**TASK GOAL**
From the items below, pick out every line that contains the word "link" and copy each one.

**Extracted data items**
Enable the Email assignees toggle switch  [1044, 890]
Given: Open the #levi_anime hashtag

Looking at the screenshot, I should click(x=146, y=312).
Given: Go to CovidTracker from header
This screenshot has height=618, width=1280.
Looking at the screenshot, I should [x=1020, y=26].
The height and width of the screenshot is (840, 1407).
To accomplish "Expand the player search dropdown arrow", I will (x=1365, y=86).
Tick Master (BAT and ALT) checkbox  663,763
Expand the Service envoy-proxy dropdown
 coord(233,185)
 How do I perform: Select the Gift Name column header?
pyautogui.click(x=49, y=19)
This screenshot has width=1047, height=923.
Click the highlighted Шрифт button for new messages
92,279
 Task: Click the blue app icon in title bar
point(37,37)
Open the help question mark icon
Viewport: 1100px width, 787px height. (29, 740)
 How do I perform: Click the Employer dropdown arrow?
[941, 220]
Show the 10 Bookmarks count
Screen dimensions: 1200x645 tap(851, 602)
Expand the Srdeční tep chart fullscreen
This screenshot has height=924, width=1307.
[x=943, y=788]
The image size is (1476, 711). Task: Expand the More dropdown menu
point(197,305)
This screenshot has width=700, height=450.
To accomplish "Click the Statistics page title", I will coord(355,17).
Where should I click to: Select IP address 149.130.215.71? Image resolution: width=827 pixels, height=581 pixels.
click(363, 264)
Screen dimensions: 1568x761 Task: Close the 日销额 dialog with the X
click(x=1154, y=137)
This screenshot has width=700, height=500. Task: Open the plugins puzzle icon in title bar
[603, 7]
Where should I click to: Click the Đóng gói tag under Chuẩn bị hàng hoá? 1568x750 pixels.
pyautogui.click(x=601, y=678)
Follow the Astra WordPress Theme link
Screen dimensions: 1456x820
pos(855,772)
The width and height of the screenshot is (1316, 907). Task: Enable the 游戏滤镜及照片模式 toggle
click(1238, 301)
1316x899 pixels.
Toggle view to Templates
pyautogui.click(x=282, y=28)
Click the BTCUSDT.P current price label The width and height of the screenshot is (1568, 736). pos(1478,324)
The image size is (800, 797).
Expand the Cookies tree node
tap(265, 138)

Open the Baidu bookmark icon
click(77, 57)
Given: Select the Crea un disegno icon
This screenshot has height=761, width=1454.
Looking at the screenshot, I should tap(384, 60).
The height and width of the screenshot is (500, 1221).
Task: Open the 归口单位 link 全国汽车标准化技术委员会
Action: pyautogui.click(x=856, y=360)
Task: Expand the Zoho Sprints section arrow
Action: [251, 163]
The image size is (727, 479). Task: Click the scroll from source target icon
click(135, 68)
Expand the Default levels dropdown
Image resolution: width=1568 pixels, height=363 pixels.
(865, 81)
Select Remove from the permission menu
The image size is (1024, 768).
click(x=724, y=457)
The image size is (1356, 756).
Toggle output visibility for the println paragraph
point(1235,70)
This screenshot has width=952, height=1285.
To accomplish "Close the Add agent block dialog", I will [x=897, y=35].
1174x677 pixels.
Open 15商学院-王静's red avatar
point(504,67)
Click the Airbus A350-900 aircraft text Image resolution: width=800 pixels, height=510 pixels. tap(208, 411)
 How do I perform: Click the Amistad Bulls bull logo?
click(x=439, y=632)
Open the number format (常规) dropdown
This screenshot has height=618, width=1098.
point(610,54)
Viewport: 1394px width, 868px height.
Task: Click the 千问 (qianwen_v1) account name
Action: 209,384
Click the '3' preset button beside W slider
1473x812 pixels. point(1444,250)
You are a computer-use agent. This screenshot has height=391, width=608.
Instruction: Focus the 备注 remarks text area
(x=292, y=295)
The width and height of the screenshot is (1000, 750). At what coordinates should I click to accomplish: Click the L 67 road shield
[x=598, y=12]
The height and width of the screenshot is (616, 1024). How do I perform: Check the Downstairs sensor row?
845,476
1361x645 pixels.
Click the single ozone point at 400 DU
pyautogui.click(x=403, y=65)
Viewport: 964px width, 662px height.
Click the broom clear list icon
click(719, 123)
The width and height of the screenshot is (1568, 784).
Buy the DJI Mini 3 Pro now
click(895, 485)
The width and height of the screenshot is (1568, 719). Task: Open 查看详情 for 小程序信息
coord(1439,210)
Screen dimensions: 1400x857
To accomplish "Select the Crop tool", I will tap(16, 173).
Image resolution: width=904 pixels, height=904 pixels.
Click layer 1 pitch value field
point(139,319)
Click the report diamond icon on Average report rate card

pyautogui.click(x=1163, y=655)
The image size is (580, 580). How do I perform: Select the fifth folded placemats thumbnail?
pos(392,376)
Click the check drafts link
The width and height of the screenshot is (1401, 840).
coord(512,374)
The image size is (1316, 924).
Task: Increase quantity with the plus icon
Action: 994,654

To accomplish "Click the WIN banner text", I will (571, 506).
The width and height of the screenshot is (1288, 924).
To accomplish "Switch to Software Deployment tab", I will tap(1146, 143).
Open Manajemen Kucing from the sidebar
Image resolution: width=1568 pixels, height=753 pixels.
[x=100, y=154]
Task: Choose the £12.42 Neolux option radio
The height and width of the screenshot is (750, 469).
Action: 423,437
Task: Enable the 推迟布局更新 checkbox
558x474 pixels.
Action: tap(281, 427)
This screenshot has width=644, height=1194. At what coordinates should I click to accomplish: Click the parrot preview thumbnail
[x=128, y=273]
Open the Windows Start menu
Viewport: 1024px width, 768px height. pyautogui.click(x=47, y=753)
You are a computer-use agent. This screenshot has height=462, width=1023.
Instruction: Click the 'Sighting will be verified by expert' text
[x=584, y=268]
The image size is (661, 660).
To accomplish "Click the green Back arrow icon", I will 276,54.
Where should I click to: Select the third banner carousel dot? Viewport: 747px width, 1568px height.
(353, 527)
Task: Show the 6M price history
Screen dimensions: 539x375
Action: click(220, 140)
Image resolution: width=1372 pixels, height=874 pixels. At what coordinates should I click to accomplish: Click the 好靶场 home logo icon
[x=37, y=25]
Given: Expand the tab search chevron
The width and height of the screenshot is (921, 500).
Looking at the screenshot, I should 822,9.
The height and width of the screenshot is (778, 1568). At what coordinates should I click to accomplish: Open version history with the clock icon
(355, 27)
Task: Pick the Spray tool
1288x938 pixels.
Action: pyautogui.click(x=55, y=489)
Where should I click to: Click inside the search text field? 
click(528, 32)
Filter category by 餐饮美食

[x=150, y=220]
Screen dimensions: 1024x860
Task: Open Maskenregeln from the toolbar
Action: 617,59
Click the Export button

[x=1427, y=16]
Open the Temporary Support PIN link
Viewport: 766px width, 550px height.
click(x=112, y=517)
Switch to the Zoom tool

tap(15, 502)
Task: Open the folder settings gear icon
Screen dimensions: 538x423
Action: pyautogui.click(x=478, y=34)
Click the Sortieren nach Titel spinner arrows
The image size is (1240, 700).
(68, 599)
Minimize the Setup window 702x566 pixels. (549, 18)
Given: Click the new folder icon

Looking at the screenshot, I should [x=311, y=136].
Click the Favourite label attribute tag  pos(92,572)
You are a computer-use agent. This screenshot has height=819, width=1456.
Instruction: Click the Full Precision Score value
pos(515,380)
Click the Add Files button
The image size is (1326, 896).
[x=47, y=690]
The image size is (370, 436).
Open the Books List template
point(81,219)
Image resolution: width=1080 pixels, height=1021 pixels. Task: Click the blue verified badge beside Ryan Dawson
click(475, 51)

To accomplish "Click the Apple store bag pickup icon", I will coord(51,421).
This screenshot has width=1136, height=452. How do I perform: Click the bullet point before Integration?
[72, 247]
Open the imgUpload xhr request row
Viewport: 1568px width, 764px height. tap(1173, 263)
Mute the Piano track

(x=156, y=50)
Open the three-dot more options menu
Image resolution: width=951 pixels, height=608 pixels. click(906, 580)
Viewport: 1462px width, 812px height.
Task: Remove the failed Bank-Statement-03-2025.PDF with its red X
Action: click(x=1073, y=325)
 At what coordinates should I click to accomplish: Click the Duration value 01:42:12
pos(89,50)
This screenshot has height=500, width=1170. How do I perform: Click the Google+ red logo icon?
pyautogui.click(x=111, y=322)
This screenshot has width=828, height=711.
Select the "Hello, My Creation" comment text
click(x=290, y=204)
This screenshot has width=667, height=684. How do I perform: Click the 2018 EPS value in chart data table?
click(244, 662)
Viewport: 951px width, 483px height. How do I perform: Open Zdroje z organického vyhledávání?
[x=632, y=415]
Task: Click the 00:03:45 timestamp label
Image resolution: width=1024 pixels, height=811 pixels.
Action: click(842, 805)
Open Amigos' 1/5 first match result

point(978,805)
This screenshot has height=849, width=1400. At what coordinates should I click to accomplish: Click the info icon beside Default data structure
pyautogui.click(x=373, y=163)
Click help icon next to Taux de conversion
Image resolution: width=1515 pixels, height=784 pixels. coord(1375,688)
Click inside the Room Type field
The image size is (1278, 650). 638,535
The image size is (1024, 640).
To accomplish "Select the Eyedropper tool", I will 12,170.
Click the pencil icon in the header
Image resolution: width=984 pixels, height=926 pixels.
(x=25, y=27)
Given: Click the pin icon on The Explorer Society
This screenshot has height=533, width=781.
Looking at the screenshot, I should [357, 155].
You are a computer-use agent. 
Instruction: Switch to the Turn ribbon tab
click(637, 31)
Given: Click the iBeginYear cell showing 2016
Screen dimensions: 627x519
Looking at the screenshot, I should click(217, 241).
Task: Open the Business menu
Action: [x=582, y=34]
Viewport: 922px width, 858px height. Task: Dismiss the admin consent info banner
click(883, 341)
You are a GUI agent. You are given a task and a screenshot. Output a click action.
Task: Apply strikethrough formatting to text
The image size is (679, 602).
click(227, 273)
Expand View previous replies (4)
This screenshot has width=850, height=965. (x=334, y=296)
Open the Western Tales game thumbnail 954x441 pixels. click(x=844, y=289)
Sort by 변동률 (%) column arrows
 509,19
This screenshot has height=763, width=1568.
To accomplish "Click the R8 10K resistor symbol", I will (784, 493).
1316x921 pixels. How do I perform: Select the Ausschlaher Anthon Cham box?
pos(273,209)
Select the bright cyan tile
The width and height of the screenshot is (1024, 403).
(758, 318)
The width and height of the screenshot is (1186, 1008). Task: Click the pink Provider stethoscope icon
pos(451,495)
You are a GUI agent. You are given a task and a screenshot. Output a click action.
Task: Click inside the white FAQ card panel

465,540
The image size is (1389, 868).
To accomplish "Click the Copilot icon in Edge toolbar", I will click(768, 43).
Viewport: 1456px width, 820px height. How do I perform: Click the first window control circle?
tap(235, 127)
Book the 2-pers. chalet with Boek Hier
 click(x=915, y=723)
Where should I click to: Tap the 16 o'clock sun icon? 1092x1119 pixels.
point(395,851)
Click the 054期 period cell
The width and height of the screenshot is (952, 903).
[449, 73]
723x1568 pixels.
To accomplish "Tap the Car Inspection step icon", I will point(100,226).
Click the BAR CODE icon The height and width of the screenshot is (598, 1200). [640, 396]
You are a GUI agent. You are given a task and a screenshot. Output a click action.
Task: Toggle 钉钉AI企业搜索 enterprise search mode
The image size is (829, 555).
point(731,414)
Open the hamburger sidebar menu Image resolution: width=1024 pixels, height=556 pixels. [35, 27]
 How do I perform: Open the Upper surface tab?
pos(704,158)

**ANSWER TO THIS PROBLEM**
Follow the Astra WordPress Theme link
Task: Open the 归口单位 link 全国汽车标准化技术委员会
Click the check drafts link
Open the Temporary Support PIN link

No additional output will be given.